GupShup also uses an object architecture (called the "objectpool") which allows each task to be componentized and run separately - this helps immensely with reliability (can automatically handle machine failure) and scalability (can scale dynamically to handle increased load). The objectpool model allows each module to be run as multiple parallel instances - each of them doing a part of the work. They can be run on different machines, can be started/stopped independently, without affecting each other. So the "receiver", the "sender", and the "ad server" all run as multiple instances. As traffic scales, they can just add more hardware -- no re-architecting. If one machine fails, the instance is restarted on a different machine.
In read/write applications, the database is often the bottleneck. To avoid this problem, the GupShup database is sharded. So, the tables are broken into parts. For e.g., users A-F in one instance, G-K in another etc. The shards are periodically rebalanced as the database grows. The JBoss middle-tier contains the logic that hides this detail from the webserver tier.
I'm not familiar with the details of Twitter's architecture, beyond knowing they use Ruby on Rails with MySQL. It appears that the biggest difference between Twitter and GupShup is 3-tier versus 2-tier. RoR is fantastic for turning out applications quickly, but the way Rails works, the out-of-the-box approach leads to a two-tier architecture (webserver talking directly to database). We all learned back in the 90's that this is an unscalable model, yet it is the model for most Rails applications. No amount of caching can help a 2-tier read/write application scale. The middle-tier enables the database to be sharded, and that's what gets you the scalability. I believe Twitter has recently started using message queues as a middle-tier to accomplish the same thing, but they haven't partitioned the database yet -- which is the key step here.
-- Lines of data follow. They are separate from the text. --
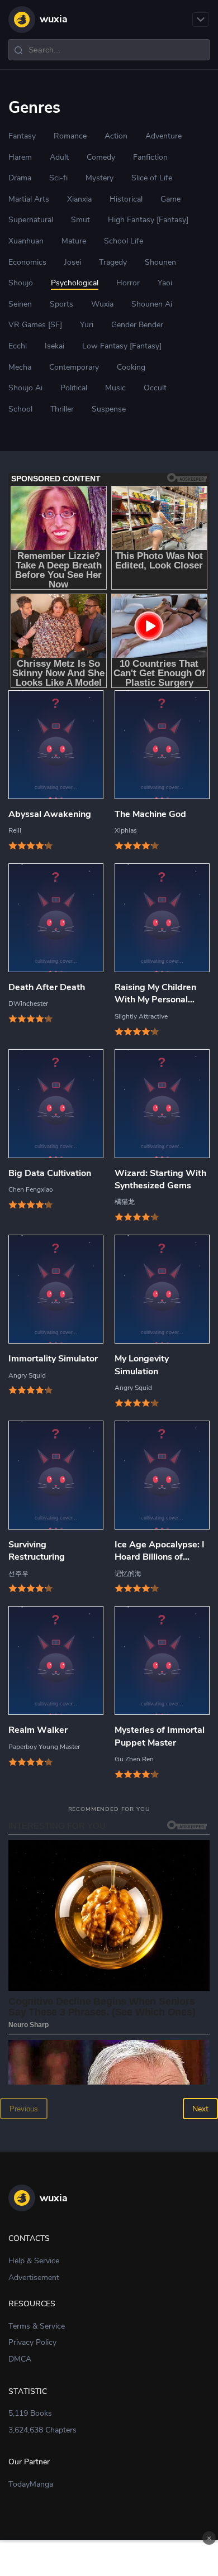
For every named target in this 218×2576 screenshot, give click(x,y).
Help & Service (33, 2260)
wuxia (54, 19)
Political (73, 388)
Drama (19, 178)
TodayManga (30, 2484)
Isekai (54, 346)
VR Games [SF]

I don't intend this as a knock on RoR, rather on the way it is used by default. At my company Kosmix we use an RoR frontend for a website that serves millions of page views every day; we use a 3-tier model where the bulk of the application logic resides in a middle-tier coded in C++. Three-tier is the way to go to build scalable web applications, regardless of the programming language(s) you use.
Update: VentureBeat has a follow-up guest post by me, with some more details on SMS GupShup. Also my theory on why SMS GupShup is growing faster than Twitter: Microblogging is a nice-to-have in places with high PC penetration, like the US, but a must-have in places with very low PC penetration, like India.
Disclosure: My fund Cambrian Ventures is an investor in Webaroo, the company behind SMS GupShup. But these are my opinions as a database geek, not as an investor.